オメガバースパロ - ビテオベ
その7

「ツム・ゲブーツターク・フィール・グリュック♪」
「ツム・ゲブーツターク・フィール・グリュック♪」
「ツム・ゲブーツターク・リーベア・フリーダ~♪」
「「「ツム・ゲブーツターク・フィール・グリュック~~♪」」」
 わー、と拍手が一斉に沸き起こる。
 今日の主役は、満1歳となった末っ子女児フリーダである。オレンジ色の髪がゆたかな彼女は幼児椅子に座り、蝋燭が1本だけ刺さったケーキを興味深げに見つめていた。
「フリーダの代わりに、ボクがフーしてあげる!」
 ミッシャがそう名乗り出る。妹フリーダの誕生で初めて『お兄ちゃん』に昇格した彼は、彼女の面倒をみようと張り切っていた。
 彼がフリーダの脇に立ち、『フー!』と蝋燭を吹き消す。蝋燭から細い煙があがる。そして、家族たちからの拍手が続いた。

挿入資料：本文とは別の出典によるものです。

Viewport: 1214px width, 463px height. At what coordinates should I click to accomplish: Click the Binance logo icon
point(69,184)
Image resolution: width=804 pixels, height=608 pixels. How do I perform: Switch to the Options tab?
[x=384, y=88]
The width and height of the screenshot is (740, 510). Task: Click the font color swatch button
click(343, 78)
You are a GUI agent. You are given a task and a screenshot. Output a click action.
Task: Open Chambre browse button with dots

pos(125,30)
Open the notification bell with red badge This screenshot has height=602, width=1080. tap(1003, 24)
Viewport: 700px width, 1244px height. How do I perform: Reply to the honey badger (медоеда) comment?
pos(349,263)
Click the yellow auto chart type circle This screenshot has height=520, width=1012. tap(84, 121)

 幼いフリーダは、「何事だろう」といった様子でキョロキョロしていた。
「おめでとう!」
「おめでとう、フリーダ!」
 両親と、5人の兄たちに祝われても、フリーダはきょとんとしていた。それでも、ケーキを一切れ渡され、白くフンワリした甘いケーキを頬張ると、彼女もにっこり笑った。
      *
「母さま」
「なんだ、アルノー」
「……フリーダが元気に生まれてきてくれて、嬉しいのはそうなのですけれど」
「どうした」
「その……以前、『ミッシャで最後だ』って……」
「今度こそ最後だ」
「それ……フィデリオとフェルディナンドの時から、ずっと……」
「……父さまに言ってくれ」
 諦めたようにそう応じる母――オーベルシュタインの様子を見て、長兄アルノーは、これ以上の追求しないことにした。

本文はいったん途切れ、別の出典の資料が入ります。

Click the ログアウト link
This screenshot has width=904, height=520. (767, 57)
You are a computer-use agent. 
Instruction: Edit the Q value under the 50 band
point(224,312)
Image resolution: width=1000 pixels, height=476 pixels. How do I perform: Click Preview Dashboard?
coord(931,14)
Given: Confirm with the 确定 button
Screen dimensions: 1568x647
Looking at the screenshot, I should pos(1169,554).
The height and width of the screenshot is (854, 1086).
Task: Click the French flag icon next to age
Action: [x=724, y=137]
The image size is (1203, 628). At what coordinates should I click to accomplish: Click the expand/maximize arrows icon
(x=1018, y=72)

「しかしいい加減、家が手狭ですよ。女の子のフリーダを、他の兄弟と相部屋にする訳にもいかないでしょうし……」
 ふと、アルノーが何やら考え込んだ。しばらく後、彼は続けた。
「そうだ。僕はそろそろ、家を出ようかと思います」

「それはいかん!」

 そのとき、大きな声の異議がとどろいた。父、ビッテンフェルトである。
「父さま。聞いていらしたのですか?」
「家なら増築する! 大丈夫だ。家を出るなんて……アルノー……お前はまだ、たったの15なのだぞ!?」
「ローエングラム社長なら、10歳で寮に入られている」
 オーベルシュタインが冷ややかにそう反論する。だが、ビッテンフェルトは激しく首を横に振っただけだった。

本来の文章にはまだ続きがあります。